Patterns of HER-family receptor dimerization in trastuzumab susceptible and trastuzumab resistant cell lines

Abstract

2533 Background: HER2 overexpression is associated with accelerated disease progression and poor prognosis in breast cancer. Trastuzumab, a monoclonal antibody targeting the extracellular domain of HER2, is effective in the treatment of metastatic breast cancer. However, most patients treated with trastuzumab eventually develop clinical resistance. To investigate the role of HER-family receptors in trastuzumab resistance, we measured HER-family receptor expression, dimerization, and phosphorylation in trastuzumab susceptible and resistant cell lines. Methods: Cell lysates from trastuzumab susceptible and resistant BT474 and SKBR3 cell lines were obtained from the Arteaga and Esteva laboratories. Proximity-based, multiplexed assays were used to detect and quantify HER1, HER2, and HER3 expression and phosphorylation levels, as well as HER1/HER1, HER1/HER2, HER1/HER3, HER2/HER2, and HER2/HER3 dimers. Samples were incubated with a mixture of HER specific antibodies conjugated either with fluorescent reporter tags (eTags), or biotin, which binds a reporter tag releasing agent (chemical scissor). Reporter molecules are released based on proximity to the scissor in a photochemical reaction and separated by capillary gel electrophoresis.

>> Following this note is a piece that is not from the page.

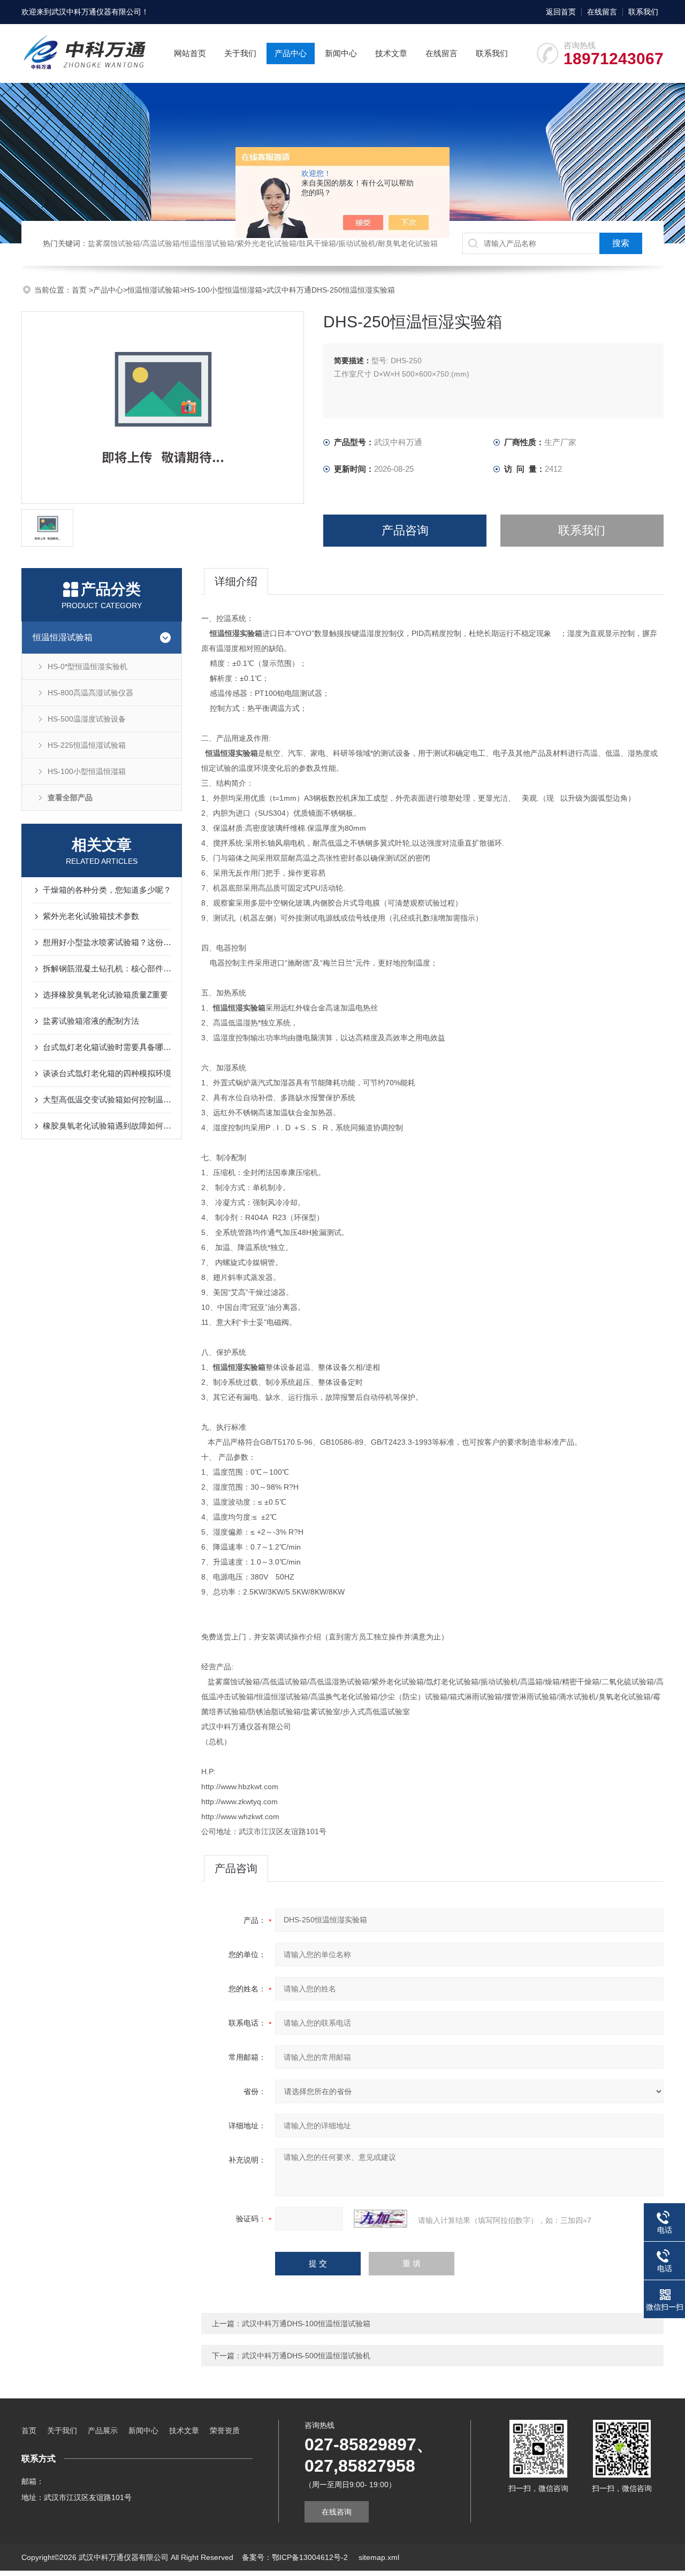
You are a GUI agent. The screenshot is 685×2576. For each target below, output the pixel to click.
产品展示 (103, 2430)
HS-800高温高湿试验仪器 (90, 692)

Results: In comparison to trastuzumab susceptible parental cell lines, both SKBR3 and BT474 trastuzumab-resistant cell lines displayed upregulated HER1 expression. Resistant BT474 cell lines exhibited markedly increased levels of HER1/HER2 heterodimers. Increases in HER2 phosphorylation in the trastuzumab resistant SKBR3 cell line were observed, consistent with previous studies implicating trastuzumab in the induction of HER2 phosphorylation. Total HER2 and HER3 levels were similar in trastuzumab susceptible and resistant BT474 cell lines. Conclusions: The development of trastuzumab resistance in these cell line models correlated with HER1 expression and the appearance of HER1:HER2 dimers. Since signaling initiated by such heterodimers is ineffectively antagonized by trastuzumab, these data suggest that selection for proliferative signaling mediated by HER1:HER2 dimers may represent a mechanism of trastuzumab resistance in breast cancer. No significant financial relationships to disclose.